The Agent-Native Thesis
XMO’s pitch distinguishes between adding AI features to existing banking products and building financial products where autonomous agents are the primary interface. “We think of our customers as not just the individuals, but their agents too,” Parker told Startup Daily.
The founders argue that neobanks have hit a ceiling with backwards-looking spending data. “One of the big ones is the ‘so what?’ problem,” Parker said. “We’ve seen neobanks increasingly bring spending insights into the mainstream experience, but customers struggle to stay engaged with charts and graphs over the long term.” XMO is building a predictive financial model that helps consumers anticipate future decisions rather than reviewing past behavior.
Parker expects agents to eventually make purchases and save users money on bills autonomously, though he acknowledged that “there needs to be safeguards and there’s plenty of learning ahead to ensure there are the appropriate consumer protections in place.”
Funding and Regulatory Path
The $4M will go toward hiring, AI infrastructure, and regulatory approvals. XMO is currently applying for both an Australian Financial Services Licence (AFSL) and an Australian Credit Licence (ACL). The company is initially focused on everyday spending and finance management rather than regulated financial advice, according to Startup Daily.

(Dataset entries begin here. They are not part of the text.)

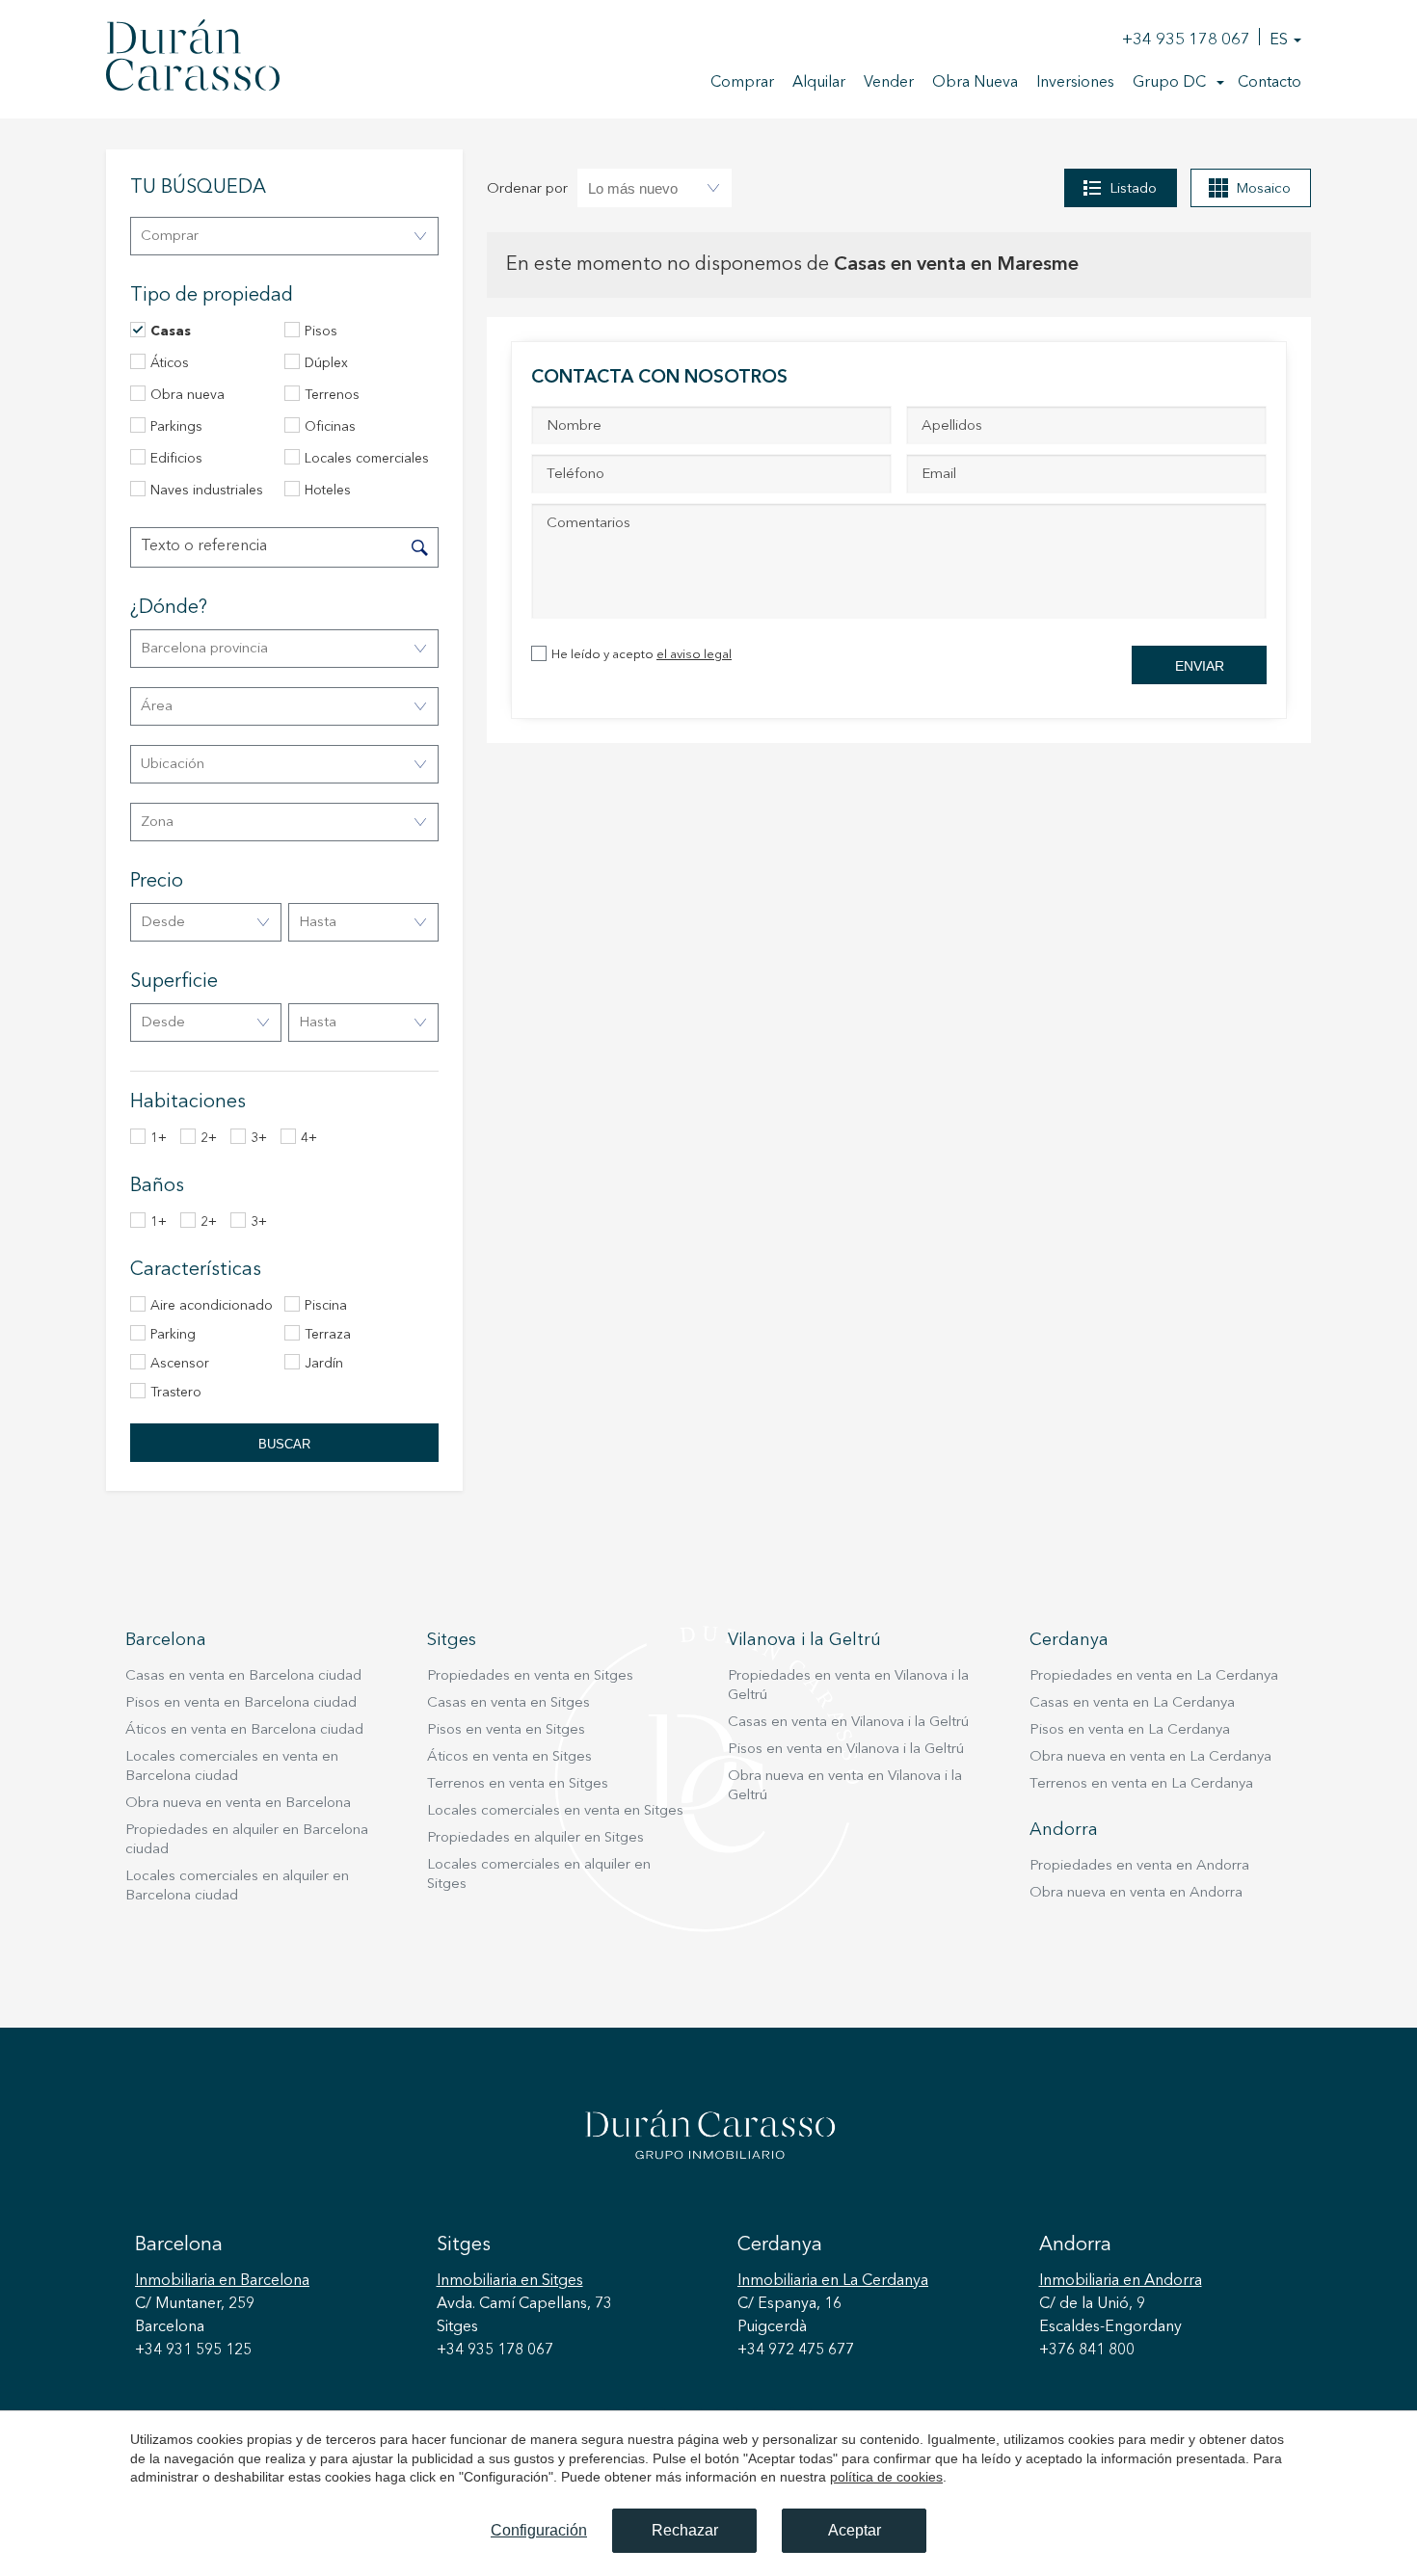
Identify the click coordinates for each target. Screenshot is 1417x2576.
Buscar (284, 1444)
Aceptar (854, 2530)
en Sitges (510, 2281)
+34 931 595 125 (193, 2350)
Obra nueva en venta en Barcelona (238, 1803)
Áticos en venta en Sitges (509, 1757)
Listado (1133, 189)
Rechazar (685, 2530)
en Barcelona (222, 2281)
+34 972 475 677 (795, 2350)
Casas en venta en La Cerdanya (1132, 1703)
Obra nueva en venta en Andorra (1136, 1893)
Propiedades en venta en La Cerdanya (1153, 1676)
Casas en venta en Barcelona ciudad (243, 1676)
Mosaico (1263, 189)
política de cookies (886, 2476)
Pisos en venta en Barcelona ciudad (241, 1703)
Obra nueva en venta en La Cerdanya (1150, 1757)
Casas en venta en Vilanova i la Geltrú (848, 1722)
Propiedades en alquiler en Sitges (535, 1838)
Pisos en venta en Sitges (506, 1730)
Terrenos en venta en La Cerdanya (1141, 1784)
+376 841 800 (1087, 2350)
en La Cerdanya (832, 2281)
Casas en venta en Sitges (508, 1703)
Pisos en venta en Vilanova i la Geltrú (846, 1749)
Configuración (539, 2530)
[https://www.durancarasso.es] (193, 58)
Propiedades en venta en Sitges (530, 1676)
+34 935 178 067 (1186, 40)
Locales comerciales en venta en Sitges (555, 1811)
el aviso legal (694, 655)
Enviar (1199, 666)
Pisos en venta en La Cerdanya (1129, 1730)
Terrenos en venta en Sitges (517, 1784)
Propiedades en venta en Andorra (1139, 1866)
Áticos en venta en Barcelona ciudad (244, 1730)
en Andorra (1120, 2281)
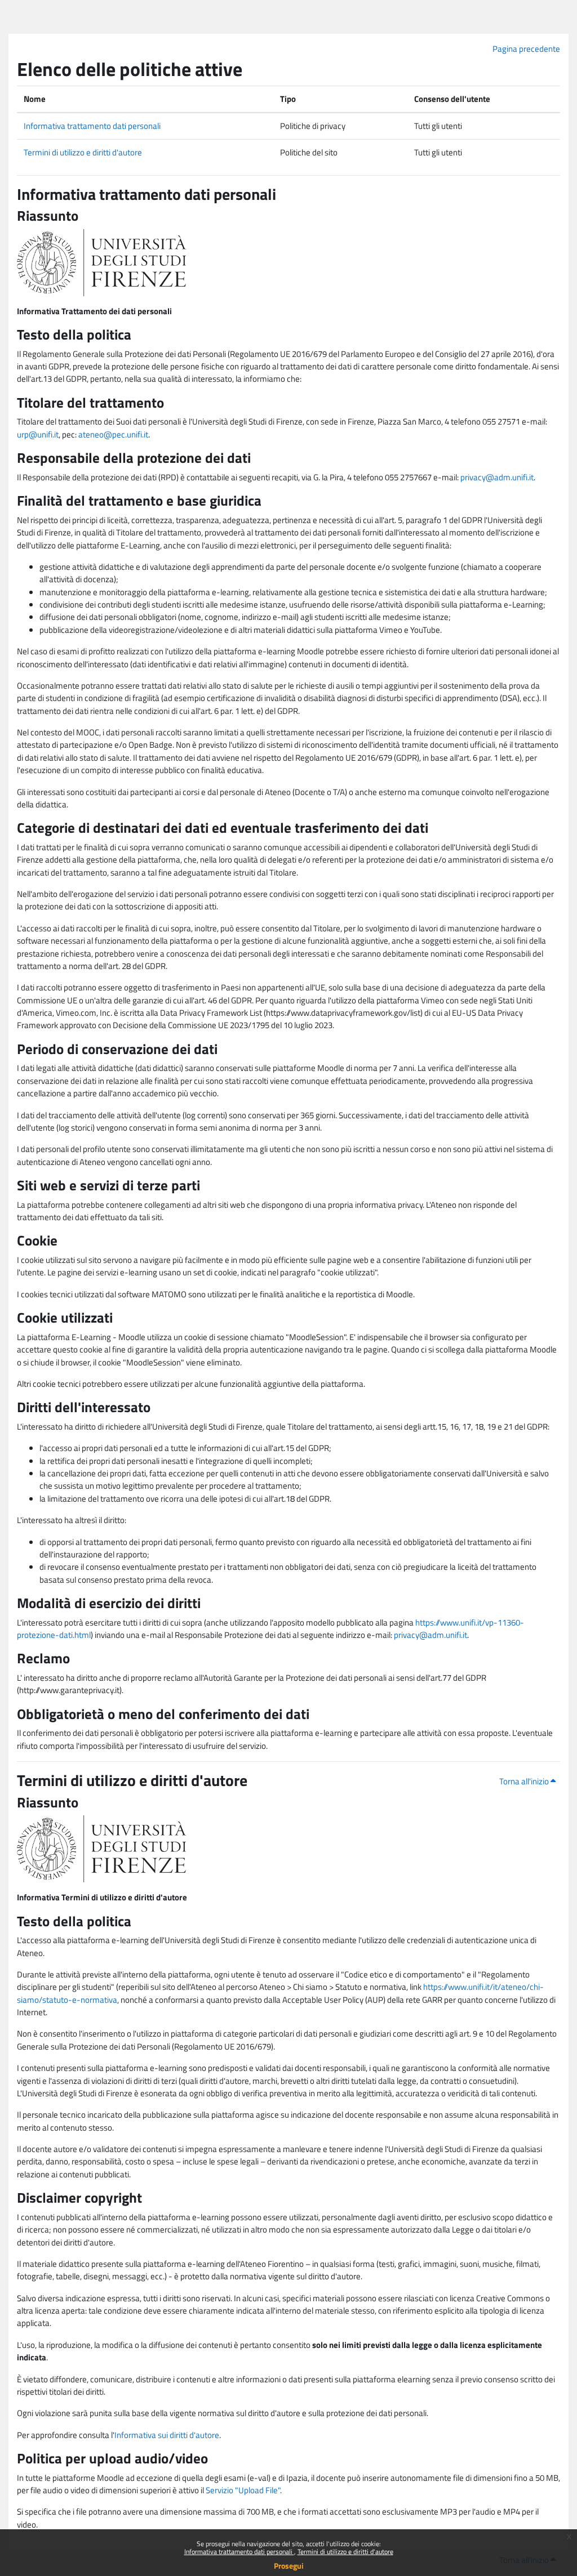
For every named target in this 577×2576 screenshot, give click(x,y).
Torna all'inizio (525, 1781)
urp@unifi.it (38, 434)
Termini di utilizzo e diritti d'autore (345, 2551)
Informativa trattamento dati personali (239, 2551)
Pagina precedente (526, 48)
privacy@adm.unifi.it (497, 477)
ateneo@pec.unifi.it (113, 434)
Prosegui (289, 2565)
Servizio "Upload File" (243, 2490)
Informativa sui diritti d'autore (166, 2434)
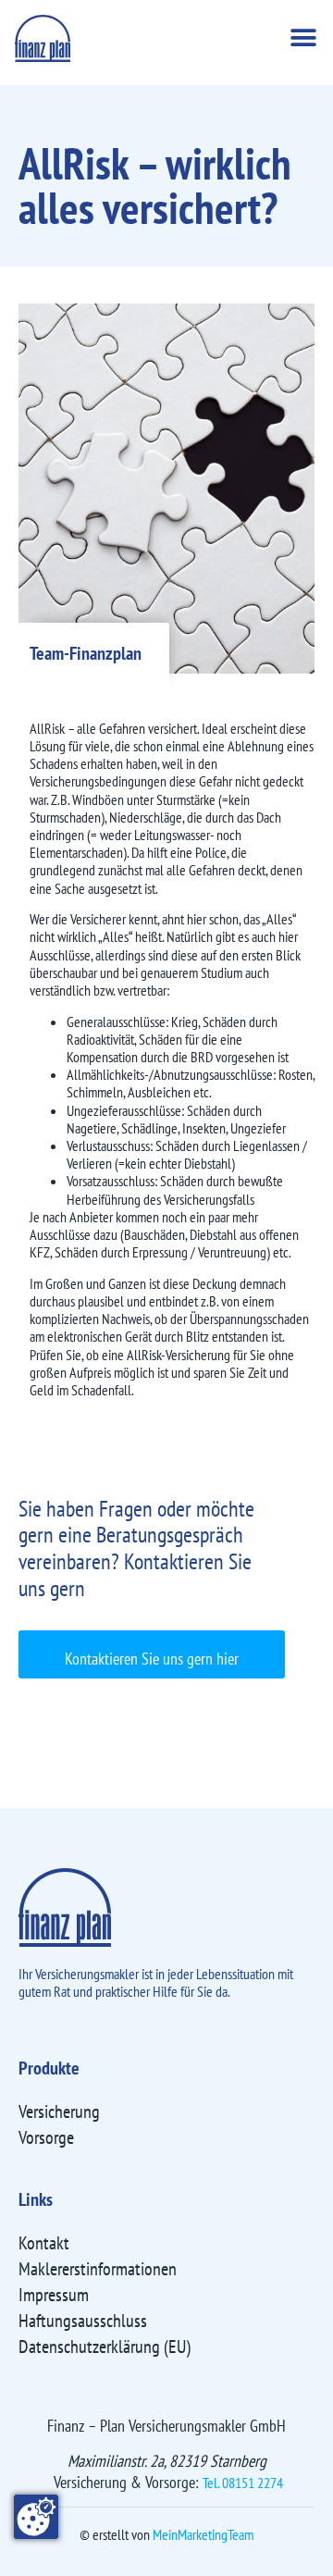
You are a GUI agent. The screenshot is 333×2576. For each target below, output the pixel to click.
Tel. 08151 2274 (243, 2482)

Airtree general partner James Cameron said the firm had been watching for this specific category. “We’ve been watching the GenAI inflection point arrive in consumer finance for a couple of years, waiting for the right team to build natively for it rather than retrofit,” Cameron told Startup Daily.
The Fintech Agent Pattern
XMO joins a growing cohort of startups building financial products around autonomous agents rather than traditional app interfaces. The regulatory questions are substantial: who is liable when an agent makes a financial decision on behalf of a consumer, and where does autonomous money management cross into regulated financial advice? XMO is sidestepping that question for now by staying in the everyday finance lane, but the licensing applications suggest the company expects to need the regulatory infrastructure eventually.